Nonetheless, in the last quarter of 2009, Dubai World, an investment company owned by the Dubai Government, filed to defer payment of company debts. Furthermore, Spain’s credit outlook was downgraded to negative and the credit ratings of 52 other nations, including Greece, Hungary, Ireland, Thailand, and Mexico, were lowered. These developments indicate that the effects of the global crisis and the uncertainty in the markets are lingering.
In 2009, the share of securities portfolio in İşbank’s total assets has increased, parallel to the tendency in the sector.
In 2009, the common strategy of the banking sector was to increase assets in securities portfolios.
In parallel with the contraction of the credit market and the recession in the overall economy in 2009, the CBRT resumed its flexible monetary policy and continued to cut interest rates throughout the year.

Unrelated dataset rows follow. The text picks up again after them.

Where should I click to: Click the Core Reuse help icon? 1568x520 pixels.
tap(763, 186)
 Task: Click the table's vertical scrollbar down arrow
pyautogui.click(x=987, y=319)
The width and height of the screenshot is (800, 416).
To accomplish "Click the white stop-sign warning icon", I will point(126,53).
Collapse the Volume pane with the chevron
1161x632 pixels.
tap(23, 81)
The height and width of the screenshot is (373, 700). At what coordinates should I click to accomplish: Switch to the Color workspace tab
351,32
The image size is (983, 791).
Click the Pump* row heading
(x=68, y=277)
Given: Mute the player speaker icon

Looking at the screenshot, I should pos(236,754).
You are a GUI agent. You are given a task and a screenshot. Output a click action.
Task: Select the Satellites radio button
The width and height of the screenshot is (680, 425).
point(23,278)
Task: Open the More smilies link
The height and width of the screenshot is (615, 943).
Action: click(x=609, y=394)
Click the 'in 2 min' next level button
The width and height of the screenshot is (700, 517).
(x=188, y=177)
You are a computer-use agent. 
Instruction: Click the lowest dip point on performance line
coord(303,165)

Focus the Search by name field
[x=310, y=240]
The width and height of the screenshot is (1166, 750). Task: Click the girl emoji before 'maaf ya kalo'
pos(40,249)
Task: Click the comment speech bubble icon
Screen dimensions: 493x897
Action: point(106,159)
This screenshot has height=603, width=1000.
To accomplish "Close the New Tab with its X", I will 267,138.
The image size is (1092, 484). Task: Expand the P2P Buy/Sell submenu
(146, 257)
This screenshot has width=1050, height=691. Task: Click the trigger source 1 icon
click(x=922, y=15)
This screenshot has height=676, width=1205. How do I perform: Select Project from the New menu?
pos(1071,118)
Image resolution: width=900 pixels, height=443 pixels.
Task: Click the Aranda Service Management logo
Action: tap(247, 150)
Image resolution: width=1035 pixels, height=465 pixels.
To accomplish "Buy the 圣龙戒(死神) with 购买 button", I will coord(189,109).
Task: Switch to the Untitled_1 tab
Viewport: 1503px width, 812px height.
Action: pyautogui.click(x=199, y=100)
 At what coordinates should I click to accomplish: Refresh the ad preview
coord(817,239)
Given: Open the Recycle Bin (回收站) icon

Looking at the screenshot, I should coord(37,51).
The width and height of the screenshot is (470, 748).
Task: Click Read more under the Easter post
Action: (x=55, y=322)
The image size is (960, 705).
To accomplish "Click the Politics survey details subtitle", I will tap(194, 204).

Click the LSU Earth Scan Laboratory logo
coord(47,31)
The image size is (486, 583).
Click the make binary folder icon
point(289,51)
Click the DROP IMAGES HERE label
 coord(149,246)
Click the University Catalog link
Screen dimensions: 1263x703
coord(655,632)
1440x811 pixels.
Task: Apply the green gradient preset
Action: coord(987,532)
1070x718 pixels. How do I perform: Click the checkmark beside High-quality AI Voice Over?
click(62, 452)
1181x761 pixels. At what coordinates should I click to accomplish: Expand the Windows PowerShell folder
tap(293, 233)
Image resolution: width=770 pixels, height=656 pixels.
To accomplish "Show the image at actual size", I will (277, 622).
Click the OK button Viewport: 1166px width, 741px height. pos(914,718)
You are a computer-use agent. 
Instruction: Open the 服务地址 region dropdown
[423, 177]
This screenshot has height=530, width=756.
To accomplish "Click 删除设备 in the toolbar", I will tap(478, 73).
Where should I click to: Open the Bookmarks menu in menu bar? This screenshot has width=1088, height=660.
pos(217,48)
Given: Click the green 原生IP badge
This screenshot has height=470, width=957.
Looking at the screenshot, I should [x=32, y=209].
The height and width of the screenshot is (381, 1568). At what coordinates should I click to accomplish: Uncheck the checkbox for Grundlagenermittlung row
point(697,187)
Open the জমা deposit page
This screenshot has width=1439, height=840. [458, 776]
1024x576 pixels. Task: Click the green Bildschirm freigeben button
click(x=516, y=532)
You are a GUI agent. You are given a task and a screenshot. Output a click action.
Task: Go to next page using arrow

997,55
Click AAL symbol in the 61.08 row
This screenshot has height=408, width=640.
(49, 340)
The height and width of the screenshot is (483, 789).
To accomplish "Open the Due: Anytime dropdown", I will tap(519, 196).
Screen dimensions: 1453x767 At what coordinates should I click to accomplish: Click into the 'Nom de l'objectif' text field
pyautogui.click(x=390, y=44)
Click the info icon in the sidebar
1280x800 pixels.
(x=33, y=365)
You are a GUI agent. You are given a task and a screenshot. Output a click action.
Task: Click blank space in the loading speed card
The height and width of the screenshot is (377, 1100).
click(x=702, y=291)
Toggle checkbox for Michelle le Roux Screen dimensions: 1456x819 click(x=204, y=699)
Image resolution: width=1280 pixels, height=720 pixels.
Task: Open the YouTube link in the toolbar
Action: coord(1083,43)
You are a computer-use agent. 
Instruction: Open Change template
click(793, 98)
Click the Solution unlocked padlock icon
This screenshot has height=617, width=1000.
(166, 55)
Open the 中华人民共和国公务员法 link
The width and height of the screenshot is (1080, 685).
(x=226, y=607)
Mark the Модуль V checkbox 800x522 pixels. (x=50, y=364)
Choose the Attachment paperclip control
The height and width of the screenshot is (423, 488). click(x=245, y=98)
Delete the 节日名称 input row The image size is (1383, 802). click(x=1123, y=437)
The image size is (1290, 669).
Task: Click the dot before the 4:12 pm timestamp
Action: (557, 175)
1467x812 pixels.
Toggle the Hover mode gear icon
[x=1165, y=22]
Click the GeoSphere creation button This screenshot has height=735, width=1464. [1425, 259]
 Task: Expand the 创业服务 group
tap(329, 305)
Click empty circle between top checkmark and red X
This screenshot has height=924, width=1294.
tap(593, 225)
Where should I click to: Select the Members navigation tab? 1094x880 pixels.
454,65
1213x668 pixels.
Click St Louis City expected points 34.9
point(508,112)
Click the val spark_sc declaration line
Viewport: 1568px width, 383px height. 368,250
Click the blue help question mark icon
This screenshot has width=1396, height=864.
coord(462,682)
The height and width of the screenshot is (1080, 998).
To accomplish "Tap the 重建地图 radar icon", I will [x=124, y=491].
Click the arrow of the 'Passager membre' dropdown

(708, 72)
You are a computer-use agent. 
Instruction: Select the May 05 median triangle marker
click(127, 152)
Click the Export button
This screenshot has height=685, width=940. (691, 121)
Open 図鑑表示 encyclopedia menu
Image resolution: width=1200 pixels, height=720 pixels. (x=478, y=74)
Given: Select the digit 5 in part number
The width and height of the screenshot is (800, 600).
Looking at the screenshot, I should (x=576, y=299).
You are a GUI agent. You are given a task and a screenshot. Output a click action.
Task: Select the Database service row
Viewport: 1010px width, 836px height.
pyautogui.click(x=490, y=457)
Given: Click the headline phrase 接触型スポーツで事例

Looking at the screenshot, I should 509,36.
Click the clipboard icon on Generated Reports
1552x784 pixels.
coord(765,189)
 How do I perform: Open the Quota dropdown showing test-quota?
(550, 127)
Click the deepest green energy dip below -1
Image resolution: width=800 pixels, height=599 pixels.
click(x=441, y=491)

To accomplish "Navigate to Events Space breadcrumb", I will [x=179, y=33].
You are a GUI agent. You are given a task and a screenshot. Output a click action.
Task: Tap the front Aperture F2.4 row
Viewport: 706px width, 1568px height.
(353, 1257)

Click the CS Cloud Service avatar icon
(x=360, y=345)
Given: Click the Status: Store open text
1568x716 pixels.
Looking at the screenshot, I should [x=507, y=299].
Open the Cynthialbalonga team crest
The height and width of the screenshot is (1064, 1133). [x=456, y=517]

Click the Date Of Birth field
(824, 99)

The consolidated balance sheet of the banking sector was up by 13.8% in 2009, compared to 2008, and reached TL 834 billion. Demand for credit was reduced in tandem with the contraction in business activities, and the number of non-performing loans increased.
All these developments during 2009 have prompted the Turkish banking system to widely adopt the strategy to increase assets in their securities portfolios, which continue to yield relatively high returns.
The securities share in the total assets of the sector has grown by 5 percentage points compared to 2008 year-end, reaching 31.5%. The ratio of total loans to total assets for the same period decreased to 47.1%, down by 3.1 percentage points compared to end-of-year 2008.
İşbank has taken a similar course parallel to the sector insofar as the balance sheet composition for 2009 is concerned.
Balance sheet management at İşbank
The Treasury at İşbank is responsible for effectively managing the Bank’s liquidity position to have the appropriate amount of funds needed for all types of products and services provided by the extensive branch network and also investment portfolios and FX positions as per the decisions of the Asset and Liability Committee.
These responsibilities are conducted by employing the most current risk management techniques, taking into account global market developments and other risk factors.
Derivative products as well as instruments for money, FX, and capital markets were utilized for the management of liquidity, investment portfolios, and FX positions, which are among the Treasury’s main activities. The objective of these transactions is to keep interest rate, exchange rate, and liquidity risks at minimum levels.